Au-delà des guerres de communication, il y a la stratégie politique. Orbán, en janvier de cette année, juge le Ppe en perte de vitesse à cause de sa dérive centriste : « La direction est mauvaise, nous devenons plus libéraux, socialistes, de gauche et centristes, nous ne défendons pas et ne préservons pas nos valeurs d’origine. » Il avait auparavant déjà donné un avertissement : « Si le Ppe ne peut pas changer de cap, nous aurons besoin d’une nouvelle initiative européenne… Nous allons lancer quelque chose de nouveau dans la politique européenne, pour contrebalancer Macron et son nouveau mouvement politique, nous avons besoin de quelque chose […] à droite. » Tandis que le Ppe reproche à Orbán ses atteintes à l’État de droit, aux normes et valeurs européennes, Orbán accuse le Ppe de manquement aux valeurs conservatrices, et menace de quitter la famille avant d’en être expulsé.
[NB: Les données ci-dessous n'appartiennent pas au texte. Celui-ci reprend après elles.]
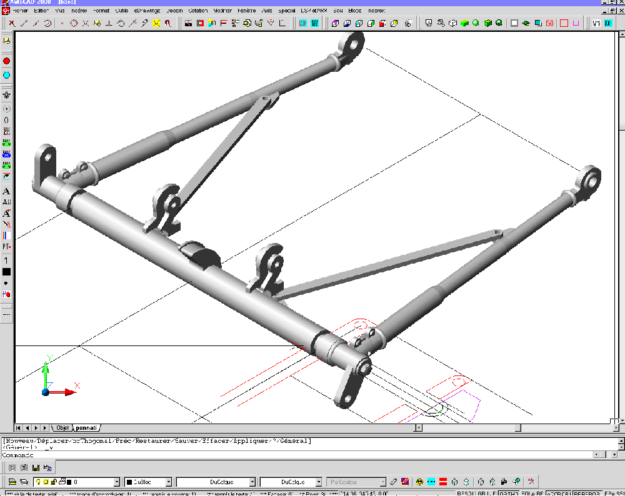Select the text tool letter A icon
Dans le débat au sein du Ppe, Orbán choisit de déplacer le curseur de la « démocratie illibérale » (discours de juillet 2014) vers la défense des « vraies valeurs » conservatrices. Face à Angela Merkel, adepte d’un pays Multikulti, et à une Cdu qui approuve le mariage gay, il est temps de se ressaisir autour des valeurs de la famille, de la nation et de l’Europe chrétienne. La recomposition de la droite doit préfigurer celle de l’Europe.
Coalitions
Le Ppe a toujours abrité diverses familles de la droite modérée et Orbán a longtemps profité de ce pluralisme compréhensif. Pendant l’essentiel de la dernière décennie, le Ppe fut son protecteur indulgent et efficace, fermant un œil et parfois les deux face à la dérive autoritaire à Budapest.
Bref rappel : au début de l’année 2000, Viktor Orbán est, à 35 ans, le plus jeune Premier ministre d’Europe après une mutation réussie du Fidesz, un parti libéral en 1990, en un parti national-conservateur. L’Autriche expérimente alors une coalition inédite de la droite chrétienne (Övp) avec l’extrême droite de Jörg Haider (Fpö). Bruxelles, Paris (Chirac) et Berlin (Schroeder) mettent alors l’Autriche en quarantaine. Le premier opposant à faire une conférence de presse commune avec le chancelier autrichien est un certain Viktor Orbán. Un lien fort se crée alors avec la droite autrichienne, mais aussi la Csu bavaroise. Edmund Stoiber, le chef de la Csu, rejoint Schüssel et Orbán au sein d’un « axe » Budapest-Vienne-Munich. Cette alliance du Fidesz avec le Övp et la Csu/Cdu est à l’origine du bouclier protecteur dont Viktor Orbán bénéficia au sein du Ppe depuis son retour au pouvoir en 2010.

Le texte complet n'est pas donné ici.